____ Text passage
Example spectrum, exitation at 0.02 Hz. I can see already that it would be better to choose a different exitation frequency.

I am trying to write a MWE so that you can have a look at my code, but that is not
so easy…

OK, here my MWE:

using PythonPlot, FFTW, MAT, Statistics

N  = 100000 # number of samples
dt = 0.5    # sampling time

ex::Float64   = -0.02                 # amplitude of exitation signal, 2% of the noise amplitude
f_ex::Float64 = 0.02                 # exitation frequency in Hz
const WINDOW  = 20                   # number of frequencies to average for the error estimate
LOGPLOT = true

mutable struct Spectrum
spec
freqs
end

function low_pass(signal, gain, initial=0.0)
res = similar(signal)
last_in = signal[begin]
last_out = initial
i = 1
for value in signal
res[i] = last_out + (value-last_out)*gain*dt
last_in = value
last_out = res[i]
i += 1
end
res
end

# https://en.wikipedia.org/wiki/High-pass_filter
function high_pass(signal, alpha)
res = similar(signal)
last_in = signal[begin]
last_out = 0.0
i = 1
for value in signal
res[i] = alpha * last_out + alpha * (value-last_in)
last_in = value
last_out = res[i]
i += 1
end
res
end

function differentiate(signal)
res = similar(signal)
last_value = signal[begin]
i = 1
for value in signal
res[i] = value-last_value
last_value = value
i += 1
end
res
end

function real_part!(spec::Spectrum)
________
Short problem 1 | Rewrite the entries from the line containing "Task: Open the 02:07:57" down to the last line of the entries, changing "Firewall Rules" to "Network Rules" and keeping everything else the same. Omit the pictures from your answer.
____ Records for processing
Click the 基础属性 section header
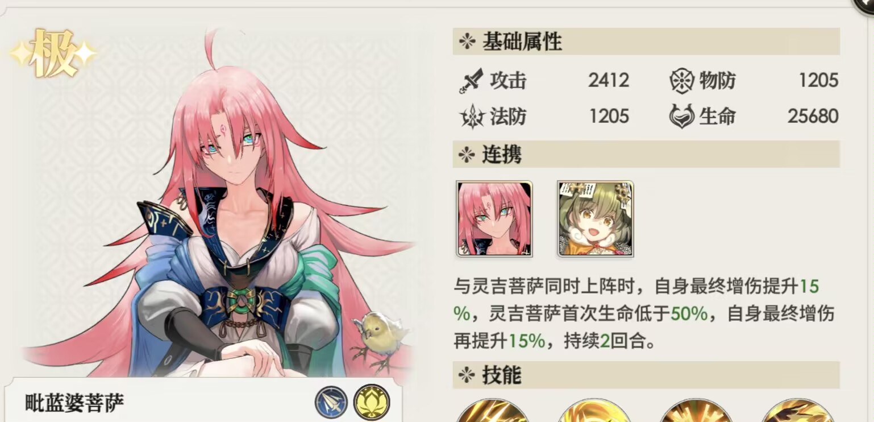This screenshot has width=874, height=422. click(x=646, y=42)
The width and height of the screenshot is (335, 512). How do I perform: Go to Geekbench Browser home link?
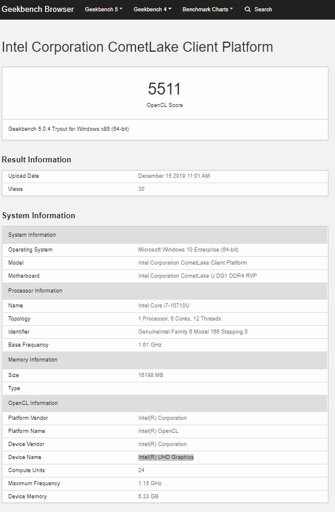pos(38,9)
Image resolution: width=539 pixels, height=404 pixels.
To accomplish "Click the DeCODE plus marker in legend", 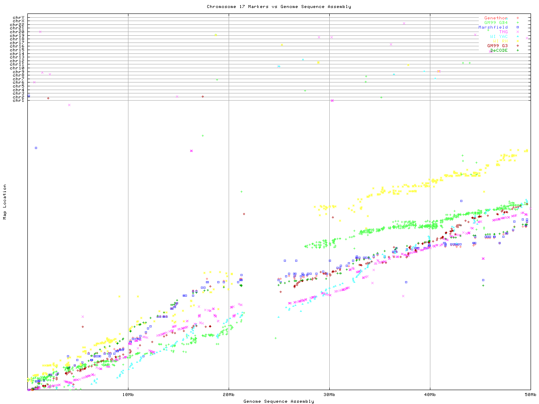I will tap(518, 51).
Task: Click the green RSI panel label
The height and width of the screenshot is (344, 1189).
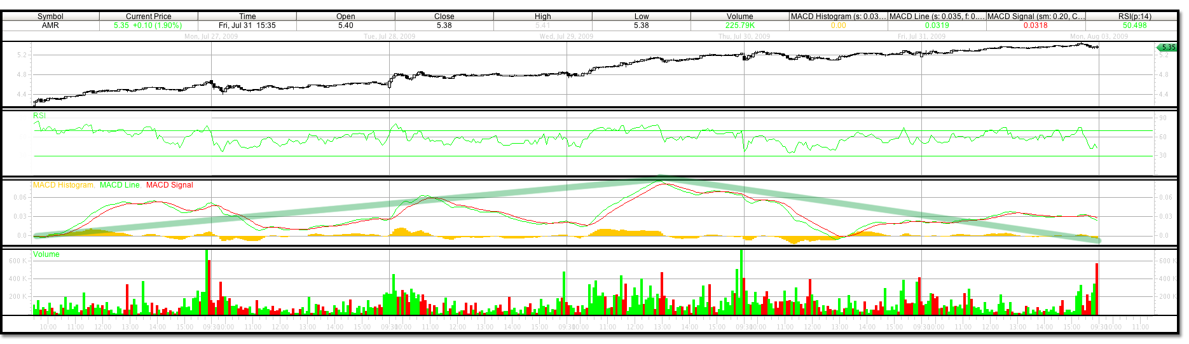Action: tap(39, 116)
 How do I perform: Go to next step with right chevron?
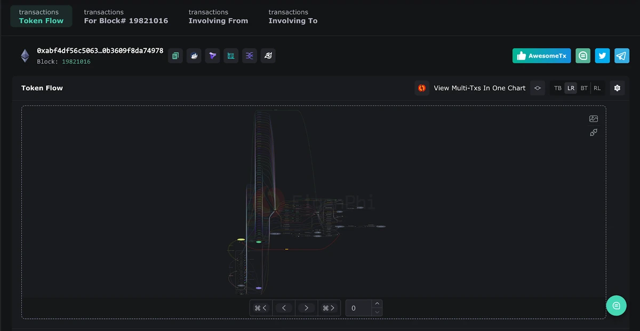click(306, 308)
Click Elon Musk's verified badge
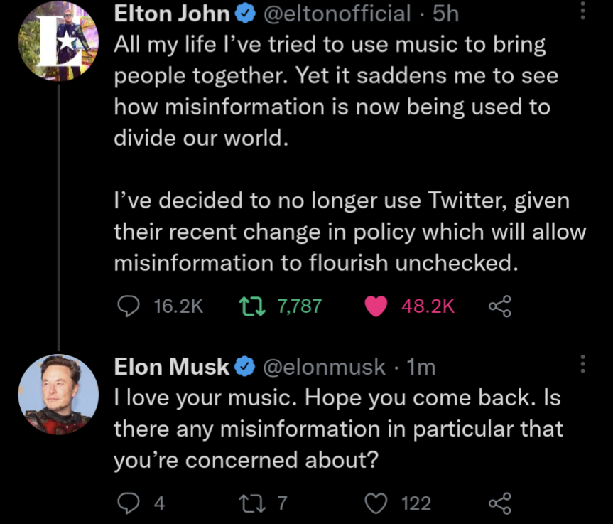Screen dimensions: 613x524 pos(245,367)
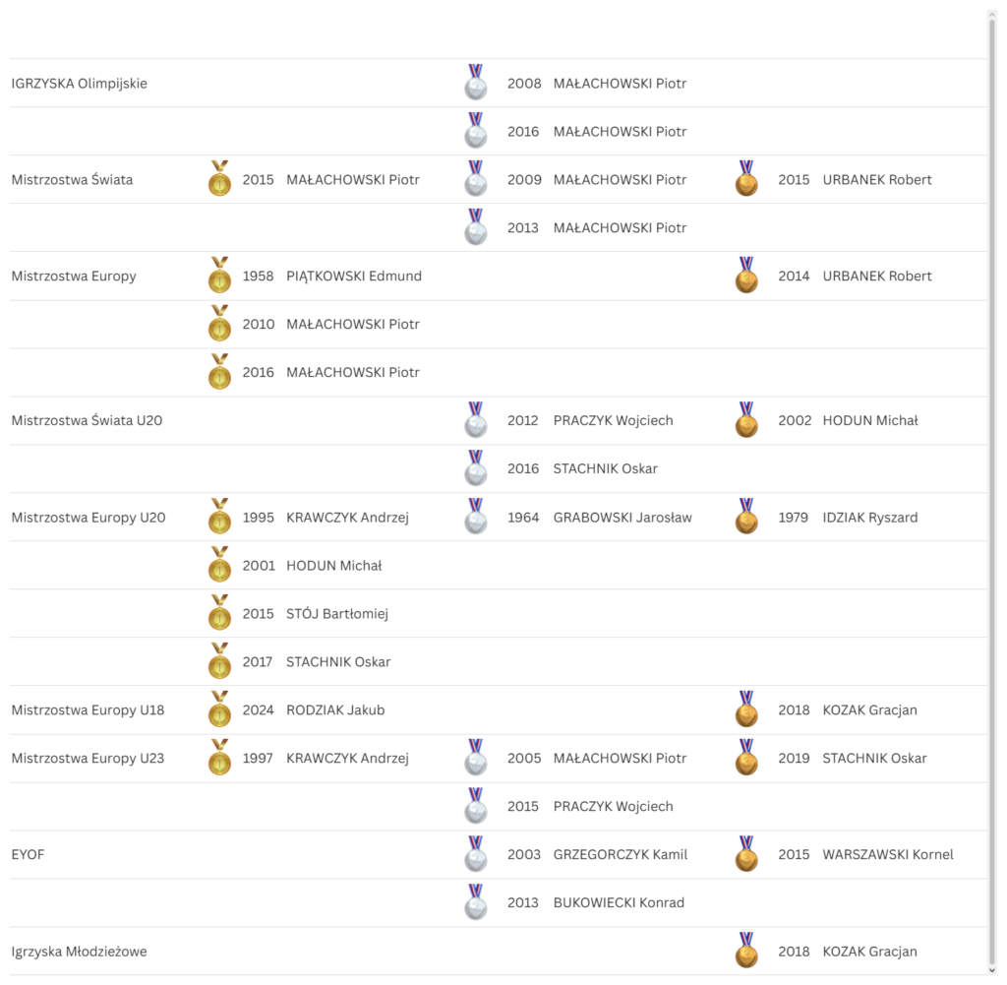Click bronze medal icon beside 1979 IDZIAK Ryszard
The width and height of the screenshot is (1007, 985).
tap(747, 517)
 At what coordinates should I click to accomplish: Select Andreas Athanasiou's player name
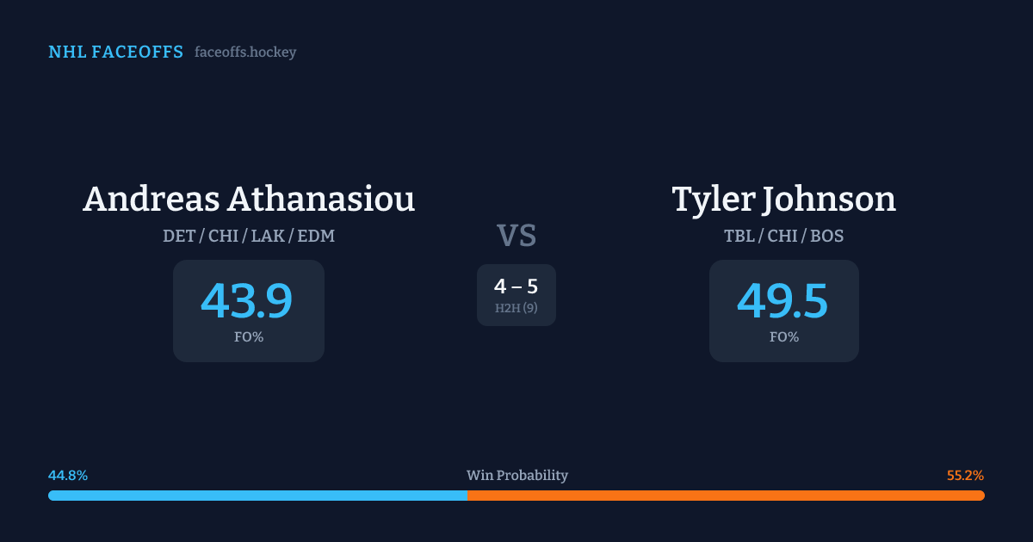[249, 199]
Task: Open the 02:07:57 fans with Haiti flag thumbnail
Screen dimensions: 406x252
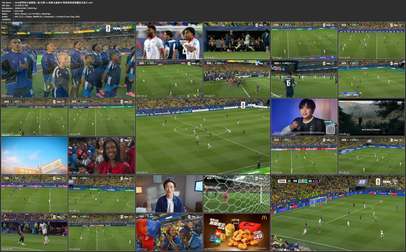Action: click(x=169, y=232)
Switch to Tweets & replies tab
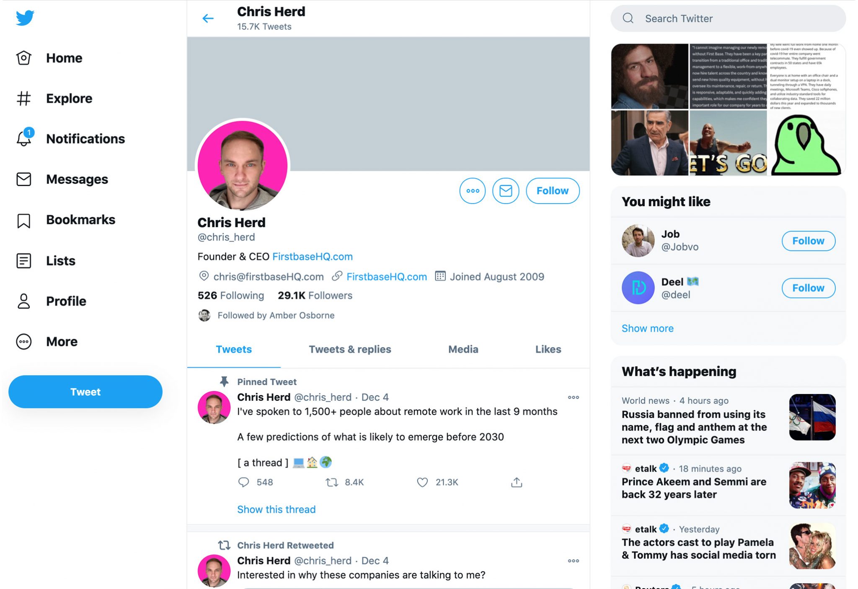Image resolution: width=858 pixels, height=589 pixels. click(350, 349)
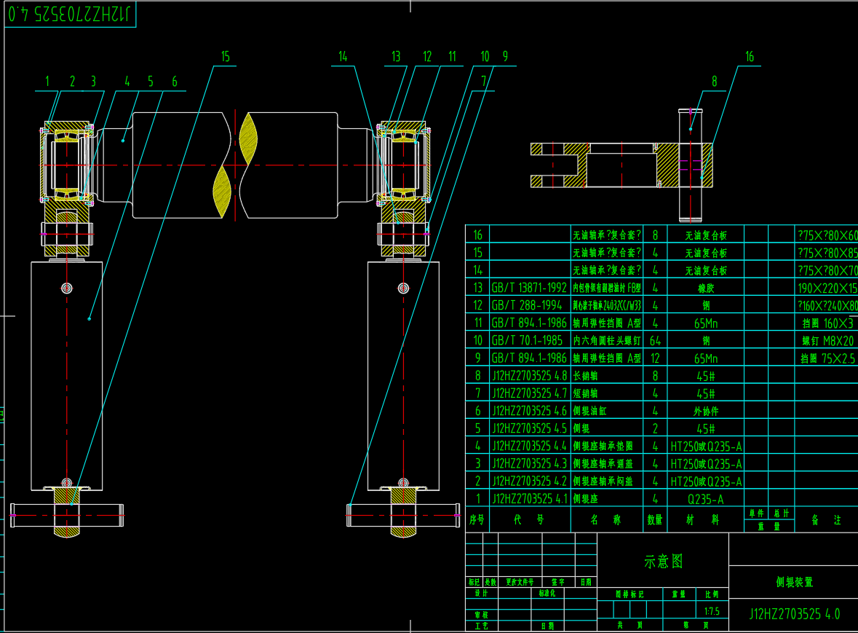This screenshot has width=858, height=633.
Task: Click the 外协件 material cell
Action: (706, 411)
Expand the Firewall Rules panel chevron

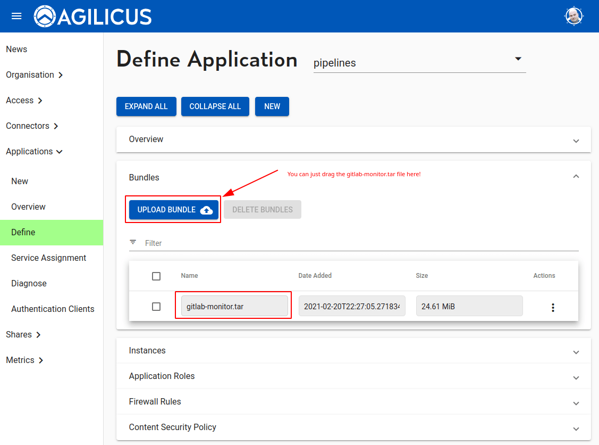point(576,403)
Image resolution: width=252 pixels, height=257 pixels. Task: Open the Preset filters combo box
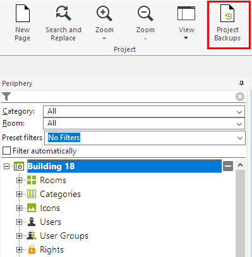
________
Short problem 2 | In the forum post, what number of samples does the code set for N?

Complete answer 1 |
Task: Open the 02:07:57 fans with Haiti flag thumbnail
Screen dimensions: 406x252
Action: click(x=169, y=232)
Switch to Tweets & replies tab
Image resolution: width=858 pixels, height=589 pixels. click(350, 349)
This screenshot has width=858, height=633.
Task: Click the 外协件 material cell
Action: (706, 411)
Expand the Network Rules panel chevron

point(576,403)
Image resolution: width=252 pixels, height=257 pixels. Task: Open the Preset filters combo box

Complete answer 2 | 100000